● **PROBLEM DESCRIPTION**
Each line below from the one containing "Open the 'Descriptif détaillé' tab" through the one containing "Click the hexagonal" should be output exactly as it stands, and no other line should appear.

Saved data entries
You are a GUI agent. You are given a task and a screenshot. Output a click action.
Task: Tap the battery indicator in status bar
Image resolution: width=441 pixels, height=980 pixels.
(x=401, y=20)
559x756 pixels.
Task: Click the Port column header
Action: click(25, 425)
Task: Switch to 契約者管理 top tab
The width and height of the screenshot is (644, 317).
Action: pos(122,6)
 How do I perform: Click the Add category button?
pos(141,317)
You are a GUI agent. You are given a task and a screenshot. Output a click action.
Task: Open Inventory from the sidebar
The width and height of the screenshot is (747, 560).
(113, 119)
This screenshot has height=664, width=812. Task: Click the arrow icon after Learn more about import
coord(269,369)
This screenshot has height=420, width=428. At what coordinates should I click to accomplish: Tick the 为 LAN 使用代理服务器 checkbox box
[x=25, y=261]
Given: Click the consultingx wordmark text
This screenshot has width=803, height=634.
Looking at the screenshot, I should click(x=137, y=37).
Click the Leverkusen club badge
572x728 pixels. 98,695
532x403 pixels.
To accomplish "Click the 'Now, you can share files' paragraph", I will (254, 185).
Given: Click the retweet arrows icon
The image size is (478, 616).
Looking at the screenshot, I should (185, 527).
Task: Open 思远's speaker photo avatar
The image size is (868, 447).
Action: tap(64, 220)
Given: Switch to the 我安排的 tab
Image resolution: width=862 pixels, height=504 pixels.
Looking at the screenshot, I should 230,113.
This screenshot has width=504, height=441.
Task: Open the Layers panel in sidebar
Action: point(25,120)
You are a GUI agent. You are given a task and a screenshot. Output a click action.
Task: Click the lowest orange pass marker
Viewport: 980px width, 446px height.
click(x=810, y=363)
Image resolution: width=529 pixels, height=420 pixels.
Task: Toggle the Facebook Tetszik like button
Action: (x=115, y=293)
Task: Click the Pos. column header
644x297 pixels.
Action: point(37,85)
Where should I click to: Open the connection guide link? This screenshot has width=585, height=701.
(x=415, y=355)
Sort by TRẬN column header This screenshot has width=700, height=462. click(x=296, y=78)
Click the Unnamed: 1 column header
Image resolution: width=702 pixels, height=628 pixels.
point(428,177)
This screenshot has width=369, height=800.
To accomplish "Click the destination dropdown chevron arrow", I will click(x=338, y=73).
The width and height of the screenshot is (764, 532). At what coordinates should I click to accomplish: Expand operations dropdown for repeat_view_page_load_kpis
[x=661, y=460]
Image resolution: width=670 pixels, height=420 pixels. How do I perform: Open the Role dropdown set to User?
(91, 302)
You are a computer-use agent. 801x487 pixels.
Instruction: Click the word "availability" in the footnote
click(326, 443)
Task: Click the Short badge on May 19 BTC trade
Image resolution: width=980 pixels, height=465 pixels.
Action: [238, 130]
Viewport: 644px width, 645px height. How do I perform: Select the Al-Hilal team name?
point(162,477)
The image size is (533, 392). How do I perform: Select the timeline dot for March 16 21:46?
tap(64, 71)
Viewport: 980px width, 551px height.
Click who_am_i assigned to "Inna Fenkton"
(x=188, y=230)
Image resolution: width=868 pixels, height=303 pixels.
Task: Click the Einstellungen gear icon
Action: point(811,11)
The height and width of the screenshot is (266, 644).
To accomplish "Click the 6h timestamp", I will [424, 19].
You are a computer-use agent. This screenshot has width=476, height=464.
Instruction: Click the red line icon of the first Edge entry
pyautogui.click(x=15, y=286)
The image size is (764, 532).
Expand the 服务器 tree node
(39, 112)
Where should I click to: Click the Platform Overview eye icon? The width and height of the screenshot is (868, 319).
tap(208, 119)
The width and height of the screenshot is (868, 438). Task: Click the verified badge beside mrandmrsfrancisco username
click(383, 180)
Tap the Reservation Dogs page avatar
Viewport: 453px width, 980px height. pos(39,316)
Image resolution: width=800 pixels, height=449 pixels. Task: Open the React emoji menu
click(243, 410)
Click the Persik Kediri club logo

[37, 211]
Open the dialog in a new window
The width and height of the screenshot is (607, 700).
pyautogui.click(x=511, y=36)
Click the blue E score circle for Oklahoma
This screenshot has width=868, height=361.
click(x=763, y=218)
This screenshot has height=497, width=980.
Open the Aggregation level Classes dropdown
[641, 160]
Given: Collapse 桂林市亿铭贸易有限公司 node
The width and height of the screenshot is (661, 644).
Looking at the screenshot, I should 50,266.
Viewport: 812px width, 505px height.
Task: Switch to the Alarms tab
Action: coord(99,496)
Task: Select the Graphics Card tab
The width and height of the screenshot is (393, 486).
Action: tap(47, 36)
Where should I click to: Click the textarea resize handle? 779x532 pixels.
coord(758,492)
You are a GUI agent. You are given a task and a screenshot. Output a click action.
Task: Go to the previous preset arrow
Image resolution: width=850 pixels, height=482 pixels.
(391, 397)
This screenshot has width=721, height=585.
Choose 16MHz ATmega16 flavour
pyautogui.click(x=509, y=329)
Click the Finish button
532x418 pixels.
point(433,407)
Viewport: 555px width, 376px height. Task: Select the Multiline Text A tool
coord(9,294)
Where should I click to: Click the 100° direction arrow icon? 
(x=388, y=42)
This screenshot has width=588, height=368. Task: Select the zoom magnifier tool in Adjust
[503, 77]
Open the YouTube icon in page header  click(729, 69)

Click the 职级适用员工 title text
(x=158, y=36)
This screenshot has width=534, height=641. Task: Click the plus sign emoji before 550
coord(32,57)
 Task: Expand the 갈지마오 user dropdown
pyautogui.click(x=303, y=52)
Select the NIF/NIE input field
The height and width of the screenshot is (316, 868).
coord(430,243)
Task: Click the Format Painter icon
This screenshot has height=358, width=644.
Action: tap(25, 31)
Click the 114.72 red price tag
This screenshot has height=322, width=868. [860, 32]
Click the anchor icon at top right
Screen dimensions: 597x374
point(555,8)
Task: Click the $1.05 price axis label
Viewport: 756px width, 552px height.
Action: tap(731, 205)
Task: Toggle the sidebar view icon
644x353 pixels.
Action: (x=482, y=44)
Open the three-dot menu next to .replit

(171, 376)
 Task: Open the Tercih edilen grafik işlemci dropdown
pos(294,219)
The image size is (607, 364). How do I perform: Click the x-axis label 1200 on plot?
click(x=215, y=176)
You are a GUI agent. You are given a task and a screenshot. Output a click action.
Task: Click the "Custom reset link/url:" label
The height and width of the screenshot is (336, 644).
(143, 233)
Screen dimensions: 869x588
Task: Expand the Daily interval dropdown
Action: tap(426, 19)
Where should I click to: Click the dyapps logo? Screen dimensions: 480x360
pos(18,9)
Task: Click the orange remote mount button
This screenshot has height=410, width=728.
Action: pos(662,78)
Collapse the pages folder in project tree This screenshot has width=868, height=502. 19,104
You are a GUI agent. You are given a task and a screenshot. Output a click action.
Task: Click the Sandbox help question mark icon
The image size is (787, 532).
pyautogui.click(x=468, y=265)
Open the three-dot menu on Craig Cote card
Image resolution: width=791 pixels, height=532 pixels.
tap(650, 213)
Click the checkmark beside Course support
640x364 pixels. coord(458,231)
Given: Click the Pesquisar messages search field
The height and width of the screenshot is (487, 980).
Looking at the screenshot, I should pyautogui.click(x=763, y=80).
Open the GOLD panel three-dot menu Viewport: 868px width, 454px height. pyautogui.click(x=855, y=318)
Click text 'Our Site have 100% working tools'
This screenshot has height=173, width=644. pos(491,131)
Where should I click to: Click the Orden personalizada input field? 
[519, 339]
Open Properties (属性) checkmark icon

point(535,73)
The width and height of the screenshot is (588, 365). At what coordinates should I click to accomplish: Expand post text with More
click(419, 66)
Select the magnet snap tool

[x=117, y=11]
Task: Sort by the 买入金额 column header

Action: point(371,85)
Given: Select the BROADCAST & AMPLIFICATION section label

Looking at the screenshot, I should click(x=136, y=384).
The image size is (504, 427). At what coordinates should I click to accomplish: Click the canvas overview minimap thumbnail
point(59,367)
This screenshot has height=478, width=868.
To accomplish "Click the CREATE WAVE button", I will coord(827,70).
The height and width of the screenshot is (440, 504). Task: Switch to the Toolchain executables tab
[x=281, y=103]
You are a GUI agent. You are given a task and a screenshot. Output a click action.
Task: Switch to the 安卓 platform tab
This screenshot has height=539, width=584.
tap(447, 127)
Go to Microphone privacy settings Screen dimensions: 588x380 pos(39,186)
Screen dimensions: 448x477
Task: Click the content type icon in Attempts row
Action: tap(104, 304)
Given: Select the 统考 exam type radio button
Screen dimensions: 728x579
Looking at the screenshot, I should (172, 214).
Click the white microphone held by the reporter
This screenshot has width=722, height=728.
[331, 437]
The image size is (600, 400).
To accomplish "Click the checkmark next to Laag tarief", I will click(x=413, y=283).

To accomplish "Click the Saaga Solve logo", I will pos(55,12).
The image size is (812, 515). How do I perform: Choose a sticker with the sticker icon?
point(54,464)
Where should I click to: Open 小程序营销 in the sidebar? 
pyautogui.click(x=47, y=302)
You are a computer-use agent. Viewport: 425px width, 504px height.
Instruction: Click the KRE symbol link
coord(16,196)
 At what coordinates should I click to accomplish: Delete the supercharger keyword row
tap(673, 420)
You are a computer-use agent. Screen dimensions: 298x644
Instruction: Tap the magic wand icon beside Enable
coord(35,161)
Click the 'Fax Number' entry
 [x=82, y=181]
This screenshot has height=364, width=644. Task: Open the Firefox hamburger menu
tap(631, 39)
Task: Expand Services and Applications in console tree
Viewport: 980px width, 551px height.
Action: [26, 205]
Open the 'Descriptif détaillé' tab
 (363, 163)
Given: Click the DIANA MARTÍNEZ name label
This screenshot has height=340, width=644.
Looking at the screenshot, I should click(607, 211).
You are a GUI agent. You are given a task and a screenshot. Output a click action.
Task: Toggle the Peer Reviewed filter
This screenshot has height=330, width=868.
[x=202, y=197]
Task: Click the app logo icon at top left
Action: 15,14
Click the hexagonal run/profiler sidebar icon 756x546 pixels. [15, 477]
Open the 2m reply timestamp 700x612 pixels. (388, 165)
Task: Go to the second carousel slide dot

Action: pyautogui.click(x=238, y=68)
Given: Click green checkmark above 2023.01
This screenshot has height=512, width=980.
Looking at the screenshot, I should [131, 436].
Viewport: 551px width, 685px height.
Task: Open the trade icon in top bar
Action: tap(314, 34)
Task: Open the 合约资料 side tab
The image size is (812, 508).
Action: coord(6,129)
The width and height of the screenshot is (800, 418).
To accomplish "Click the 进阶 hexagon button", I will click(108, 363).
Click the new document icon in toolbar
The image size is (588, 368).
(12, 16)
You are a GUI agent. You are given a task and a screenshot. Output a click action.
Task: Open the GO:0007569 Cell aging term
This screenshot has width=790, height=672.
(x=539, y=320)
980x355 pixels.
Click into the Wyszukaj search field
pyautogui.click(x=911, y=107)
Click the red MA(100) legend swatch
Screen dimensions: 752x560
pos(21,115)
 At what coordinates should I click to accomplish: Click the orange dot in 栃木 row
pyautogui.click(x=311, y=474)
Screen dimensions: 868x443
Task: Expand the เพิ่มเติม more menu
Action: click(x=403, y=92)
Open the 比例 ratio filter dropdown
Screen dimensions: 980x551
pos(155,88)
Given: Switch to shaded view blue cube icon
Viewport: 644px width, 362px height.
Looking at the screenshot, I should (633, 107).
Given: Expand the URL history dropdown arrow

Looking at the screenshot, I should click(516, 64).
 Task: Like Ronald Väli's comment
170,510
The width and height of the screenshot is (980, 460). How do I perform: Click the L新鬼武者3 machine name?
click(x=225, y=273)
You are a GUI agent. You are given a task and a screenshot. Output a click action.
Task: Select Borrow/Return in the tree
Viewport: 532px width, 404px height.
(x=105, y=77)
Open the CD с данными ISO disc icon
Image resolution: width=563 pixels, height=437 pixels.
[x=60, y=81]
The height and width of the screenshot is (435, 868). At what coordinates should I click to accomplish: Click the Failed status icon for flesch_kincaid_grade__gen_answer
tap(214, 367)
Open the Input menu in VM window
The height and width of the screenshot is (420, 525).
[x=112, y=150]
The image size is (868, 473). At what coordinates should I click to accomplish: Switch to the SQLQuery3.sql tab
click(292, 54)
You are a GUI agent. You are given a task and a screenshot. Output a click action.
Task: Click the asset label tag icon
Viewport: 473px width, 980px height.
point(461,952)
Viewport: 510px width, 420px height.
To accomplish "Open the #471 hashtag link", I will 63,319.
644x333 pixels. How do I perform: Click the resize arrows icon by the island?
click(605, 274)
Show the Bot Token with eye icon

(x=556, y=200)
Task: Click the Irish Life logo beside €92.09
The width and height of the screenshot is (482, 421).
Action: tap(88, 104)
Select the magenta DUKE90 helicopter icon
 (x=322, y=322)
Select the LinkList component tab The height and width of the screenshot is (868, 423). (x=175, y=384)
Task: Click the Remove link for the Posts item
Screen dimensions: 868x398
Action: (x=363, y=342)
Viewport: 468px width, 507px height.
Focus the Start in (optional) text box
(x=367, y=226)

● **TASK ANSWER**
Open the 'Descriptif détaillé' tab
 (363, 163)
Given: Click the DIANA MARTÍNEZ name label
This screenshot has height=340, width=644.
Looking at the screenshot, I should click(607, 211).
You are a GUI agent. You are given a task and a screenshot. Output a click action.
Task: Toggle the Peer Reviewed filter
This screenshot has height=330, width=868.
[x=202, y=197]
Task: Click the app logo icon at top left
Action: 15,14
Click the hexagonal run/profiler sidebar icon 756x546 pixels. [15, 477]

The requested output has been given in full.